11.45am
BAGHDAD - A suicide bomber killed himself and at least four others in Iraq on Tuesday, as foreign aid workers agonised over whether to quit the country in the aftermath of Monday's 35-death bloodbath in Baghdad.
Another American soldier was confirmed killed and six other troops wounded in a Baghdad rocket attack as President George W Bush blamed the violence in postwar Iraq on members of Saddam Hussein's ousted Baath party and "foreign terrorists".
A New Zealand soldier and two others were wounded in Basra when the vehicle came under attack.
Bush, seeking re-election next year amid criticism in some quarters of his Iraq policies, said he expected Syria and Iran to enforce border controls to stop infiltrators.
The latest suicide bombing near a police post in Falluja, west of Baghdad, followed Monday's carnage in the capital in which 35 people died in near-simultaneous attacks on the Red Cross headquarters and three stations of the US-backed police.
With the latest soldier's death, announced on Tuesday, the US military casualty toll from hostile fire rose to 114 since Bush declared major combat over on May 1, just one less than the total killed in combat during six weeks of war itself.
Baghdad deputy mayor Faris al-Assam was killed in a drive-by shooting on Sunday, the US-led authorities said on Tuesday.
Just over a week ago, a tape recording attributed to al Qaeda chief Osama bin Laden demanded the United States leave Iraq and vowed more suicide attacks on Americans the world over. Iran's ambassador to France Seid Mohammad Sadegh Kharrazi blamed al Qaeda and remnants of Saddam's regime for the attacks.
But he told a Paris news conference that Washington had only itself to blame for the bloodshed. The Americans, be it in Afghanistan or Iraq, had provoked the development of terrorist movements and terrorist acts in the region, he said.

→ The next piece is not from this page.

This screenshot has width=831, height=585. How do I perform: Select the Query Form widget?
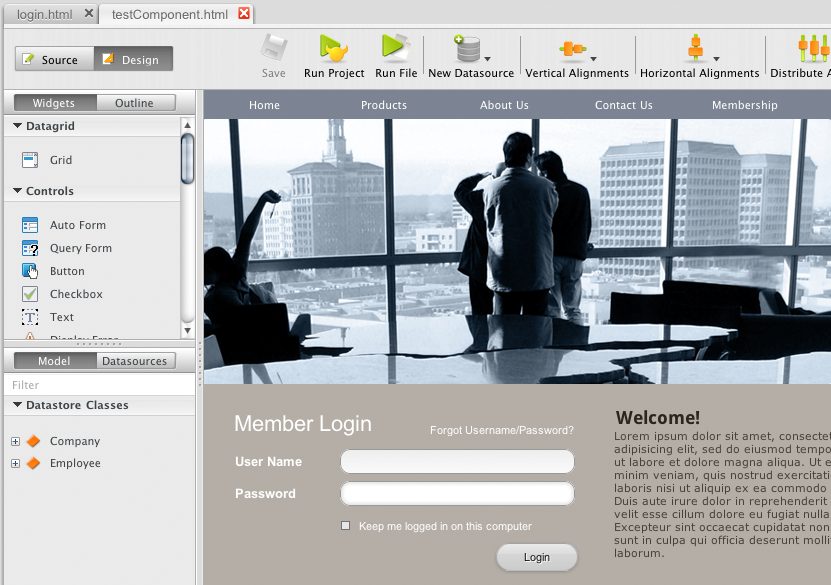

The bombing of the Baghdad headquarters of the International Committee of the Red Cross (ICRC) caused deep concern among aid and international agencies operating in Iraq.

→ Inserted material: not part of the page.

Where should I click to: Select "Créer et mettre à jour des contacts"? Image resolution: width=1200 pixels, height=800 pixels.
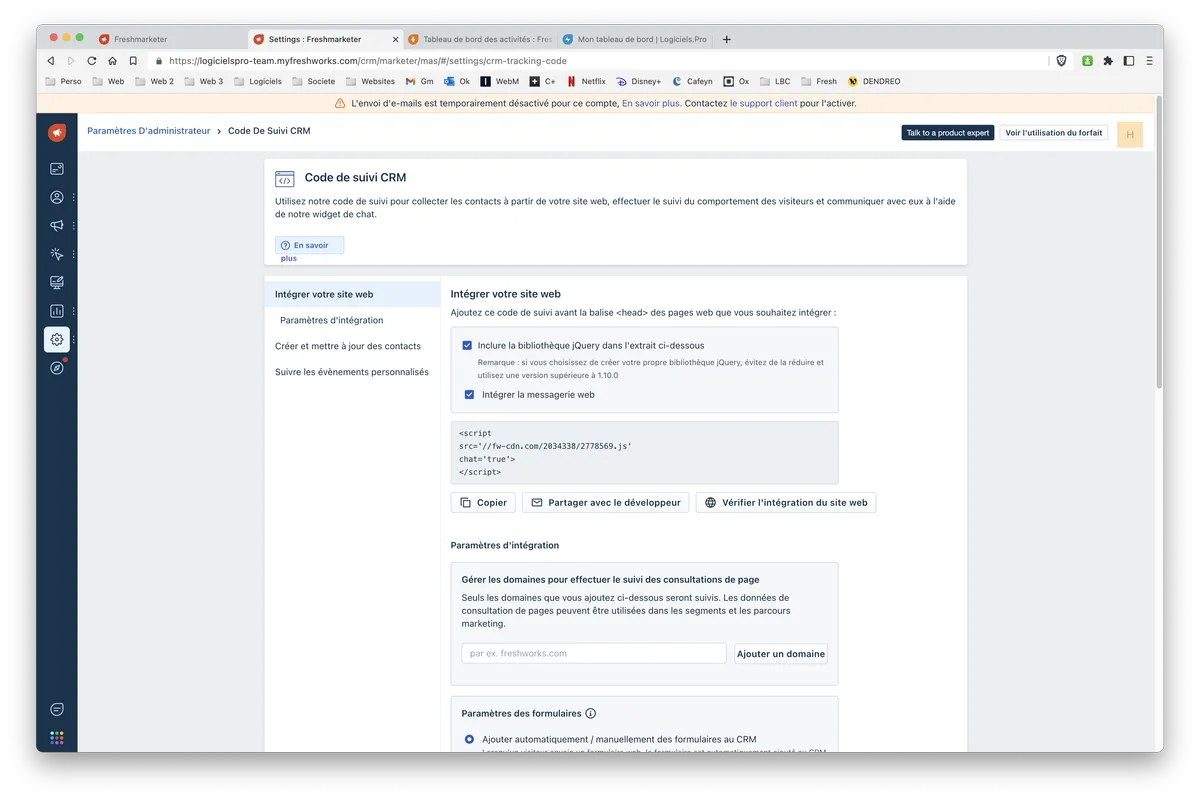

But the World Bank envoy to Iraq, Tanwir Ali Agha, told Reuters on Tuesday that poor security should not be allowed to stall reconstruction -- since unless Iraqis saw an improvement in their lives the violence would only get worse:
"It's a vicious circle...If you don't start reconstruction because you set the same security standards for Iraq as for other countries, then you won't get started. If you don't get started, the circle of violence will get even more vicious."

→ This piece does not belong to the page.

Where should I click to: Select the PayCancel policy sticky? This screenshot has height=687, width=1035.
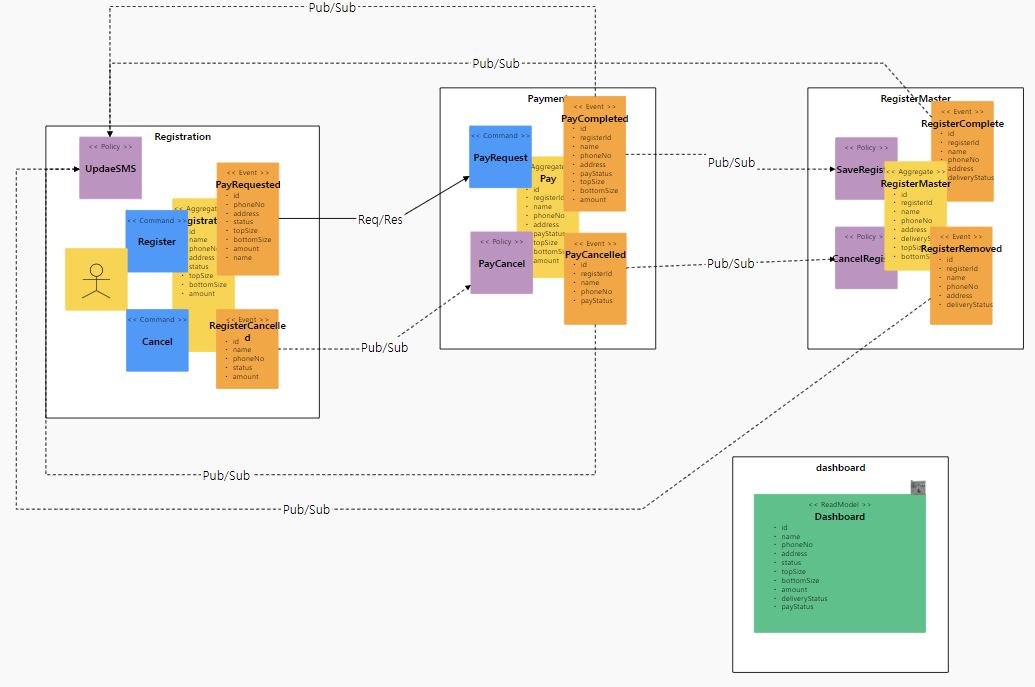coord(500,263)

In Moscow, Russia resumed efforts to revive multi-billion dollar oil deals, on hold since the US invasion, by urging new Iraqi Oil Minister Ibrahim Bahr al-Uloum to visit Moscow.
ICRC spokeswoman Nada Doumani said it was weighing its response to the mayhem but would not leave Iraq after 23 years of continuous work through three wars. A spokeswoman at ICRC headquarters in Geneva said the review of its presence in Iraq would focus on Baghdad, because other regions were safer.
Other humanitarian agencies were also trying to balance the urge to pursue their mission against the dangers of doing so.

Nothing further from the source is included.